Tuesday, January 18, 2011

How Constellations Work: Life is a Persistent Phenomenon

When we are stuck in bad situations, experiencing dark emotions, or feeling broken and alone, we take for granted that it is “I” who suffers. The many thousands of Constellations done around the world suggest this psychological model is incomplete.

There is more to us than a unique human body, personal history and mind. Yes, we are our individual selves, but we are also the sum of experiences and memories that comprise our biological lineage. Our parents, grandparents, and great-grandparents, and the countless ancestors behind them literally live on in our minds and bodies.

If you are dealing with a painful circumstance or emotion that refuses to improve, it is very likely to be much older than you. Instead of dissecting the actor’s brain, we need to understand the play.

Many scientists working at the edges of knowledge acknowledge the limitations of explaining the mind in terms of classical physics. Steve Grand in his book Creation: Life and How to Make It, writes, “To understand life, mind, consciousness, and soul, I believe we have to turn our intuitive interpretation of the world inside out.”

His analysis is consistent with the body of evidence I am gathering from Constellations.
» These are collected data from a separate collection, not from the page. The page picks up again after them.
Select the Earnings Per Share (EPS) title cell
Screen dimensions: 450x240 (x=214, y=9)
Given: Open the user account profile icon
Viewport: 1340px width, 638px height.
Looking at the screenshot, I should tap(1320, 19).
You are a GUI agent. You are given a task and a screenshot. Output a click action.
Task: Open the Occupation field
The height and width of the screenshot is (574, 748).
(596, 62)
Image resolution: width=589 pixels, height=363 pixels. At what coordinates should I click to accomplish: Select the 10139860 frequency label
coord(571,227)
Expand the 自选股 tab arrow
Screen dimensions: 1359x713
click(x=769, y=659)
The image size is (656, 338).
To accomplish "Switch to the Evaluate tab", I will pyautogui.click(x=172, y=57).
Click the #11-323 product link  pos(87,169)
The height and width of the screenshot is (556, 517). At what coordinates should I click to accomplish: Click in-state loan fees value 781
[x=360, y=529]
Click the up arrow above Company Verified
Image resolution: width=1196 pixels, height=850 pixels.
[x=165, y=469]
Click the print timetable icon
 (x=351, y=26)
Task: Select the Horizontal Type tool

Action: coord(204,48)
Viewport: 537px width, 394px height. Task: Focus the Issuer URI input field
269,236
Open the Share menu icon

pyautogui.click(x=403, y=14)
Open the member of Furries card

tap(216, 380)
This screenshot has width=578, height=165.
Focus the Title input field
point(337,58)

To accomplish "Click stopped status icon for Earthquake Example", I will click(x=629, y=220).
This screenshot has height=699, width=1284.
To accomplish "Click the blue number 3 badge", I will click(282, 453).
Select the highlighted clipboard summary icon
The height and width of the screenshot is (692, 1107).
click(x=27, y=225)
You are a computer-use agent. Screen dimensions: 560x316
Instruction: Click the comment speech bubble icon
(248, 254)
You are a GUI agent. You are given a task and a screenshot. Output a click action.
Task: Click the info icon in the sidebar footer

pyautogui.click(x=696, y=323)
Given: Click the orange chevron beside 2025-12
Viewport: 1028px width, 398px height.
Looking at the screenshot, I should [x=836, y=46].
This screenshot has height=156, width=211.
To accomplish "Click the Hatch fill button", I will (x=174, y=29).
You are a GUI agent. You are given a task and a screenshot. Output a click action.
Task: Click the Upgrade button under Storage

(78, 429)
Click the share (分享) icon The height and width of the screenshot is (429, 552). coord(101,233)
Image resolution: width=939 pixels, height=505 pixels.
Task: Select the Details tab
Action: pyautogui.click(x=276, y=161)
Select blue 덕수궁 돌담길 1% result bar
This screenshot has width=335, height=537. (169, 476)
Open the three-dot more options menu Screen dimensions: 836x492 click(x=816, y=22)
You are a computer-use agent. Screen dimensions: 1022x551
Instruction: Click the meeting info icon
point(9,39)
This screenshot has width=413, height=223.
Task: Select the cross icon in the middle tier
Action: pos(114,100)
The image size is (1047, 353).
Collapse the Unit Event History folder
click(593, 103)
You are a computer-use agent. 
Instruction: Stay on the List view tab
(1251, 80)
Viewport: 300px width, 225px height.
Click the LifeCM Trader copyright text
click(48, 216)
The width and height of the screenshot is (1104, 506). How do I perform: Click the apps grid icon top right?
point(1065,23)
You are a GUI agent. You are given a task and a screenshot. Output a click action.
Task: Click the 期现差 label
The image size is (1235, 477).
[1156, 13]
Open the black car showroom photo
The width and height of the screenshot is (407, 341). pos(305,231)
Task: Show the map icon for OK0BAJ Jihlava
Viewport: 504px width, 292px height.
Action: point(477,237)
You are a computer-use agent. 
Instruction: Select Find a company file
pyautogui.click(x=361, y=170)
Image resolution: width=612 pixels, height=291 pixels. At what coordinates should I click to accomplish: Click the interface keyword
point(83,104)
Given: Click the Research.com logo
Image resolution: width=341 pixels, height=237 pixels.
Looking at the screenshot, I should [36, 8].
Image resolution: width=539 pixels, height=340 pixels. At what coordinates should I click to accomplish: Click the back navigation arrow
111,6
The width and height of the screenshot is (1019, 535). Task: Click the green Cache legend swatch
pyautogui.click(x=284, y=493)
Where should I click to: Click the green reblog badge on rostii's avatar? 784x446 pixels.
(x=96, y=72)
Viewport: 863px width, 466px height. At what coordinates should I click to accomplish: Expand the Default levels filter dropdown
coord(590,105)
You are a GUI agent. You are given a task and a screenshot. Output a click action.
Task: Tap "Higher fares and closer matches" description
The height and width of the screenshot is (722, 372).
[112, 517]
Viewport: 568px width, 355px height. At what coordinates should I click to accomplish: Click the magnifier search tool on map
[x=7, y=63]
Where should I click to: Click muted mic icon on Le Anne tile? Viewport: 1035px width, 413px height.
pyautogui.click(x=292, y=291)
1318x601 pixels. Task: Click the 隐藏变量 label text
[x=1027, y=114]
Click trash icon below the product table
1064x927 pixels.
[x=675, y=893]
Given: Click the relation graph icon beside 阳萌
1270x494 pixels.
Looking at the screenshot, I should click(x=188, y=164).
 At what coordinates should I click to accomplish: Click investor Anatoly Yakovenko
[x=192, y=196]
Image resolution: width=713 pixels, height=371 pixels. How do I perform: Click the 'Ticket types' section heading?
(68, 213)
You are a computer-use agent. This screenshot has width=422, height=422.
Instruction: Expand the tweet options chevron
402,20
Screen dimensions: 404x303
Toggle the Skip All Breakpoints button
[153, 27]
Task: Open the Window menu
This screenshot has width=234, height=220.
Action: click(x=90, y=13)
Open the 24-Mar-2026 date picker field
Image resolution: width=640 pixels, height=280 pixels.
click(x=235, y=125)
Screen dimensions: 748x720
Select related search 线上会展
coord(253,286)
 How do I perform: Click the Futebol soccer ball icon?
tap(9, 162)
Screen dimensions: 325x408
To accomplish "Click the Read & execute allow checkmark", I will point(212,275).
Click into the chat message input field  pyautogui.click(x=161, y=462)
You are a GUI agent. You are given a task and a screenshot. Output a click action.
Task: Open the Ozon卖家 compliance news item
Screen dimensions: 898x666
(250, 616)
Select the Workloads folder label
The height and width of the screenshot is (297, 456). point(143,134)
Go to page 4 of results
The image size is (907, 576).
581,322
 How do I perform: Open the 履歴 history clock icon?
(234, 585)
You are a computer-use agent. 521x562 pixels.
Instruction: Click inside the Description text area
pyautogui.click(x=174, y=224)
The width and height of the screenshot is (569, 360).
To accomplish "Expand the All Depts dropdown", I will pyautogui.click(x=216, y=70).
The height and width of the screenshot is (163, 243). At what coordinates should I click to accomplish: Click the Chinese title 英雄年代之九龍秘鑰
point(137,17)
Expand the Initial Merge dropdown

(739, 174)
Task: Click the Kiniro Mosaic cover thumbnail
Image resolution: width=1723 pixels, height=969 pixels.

Human life is a persistent phenomenon, with an enduring memory and consciousness. While I cannot do justice to his ideas in this newsletter, he convincingly asserts that intelligence, mind, and memory are a wave in motion.

We cannot define our identity though the physical matter that comprises our brains. “Recall the story of the old craftsman who was very proud of his tools, ‘I’ve had this hammer forty years,’ he’d say. ‘Of course, in its time it has had two new heads and three new handles,’”

Is it the same hammer? Are you the same person you were at age 10? Not a single atom in your body today was there two decades ago. What survives in you that breathed and loved a century ago? What parts of your creation will live on in the hearts and memories of those you touch?

We may very well be a surviving life form that grows new heads and bodies as the old parts wear out. The practical meaning of this is that if you have a problem, situation, or feeling that refuses to get better, it may not be yours. It may be a remnant of an archaic memory that is much older than you. Gaining clarity about what happened and to whom makes problems evaporate or become much lighter.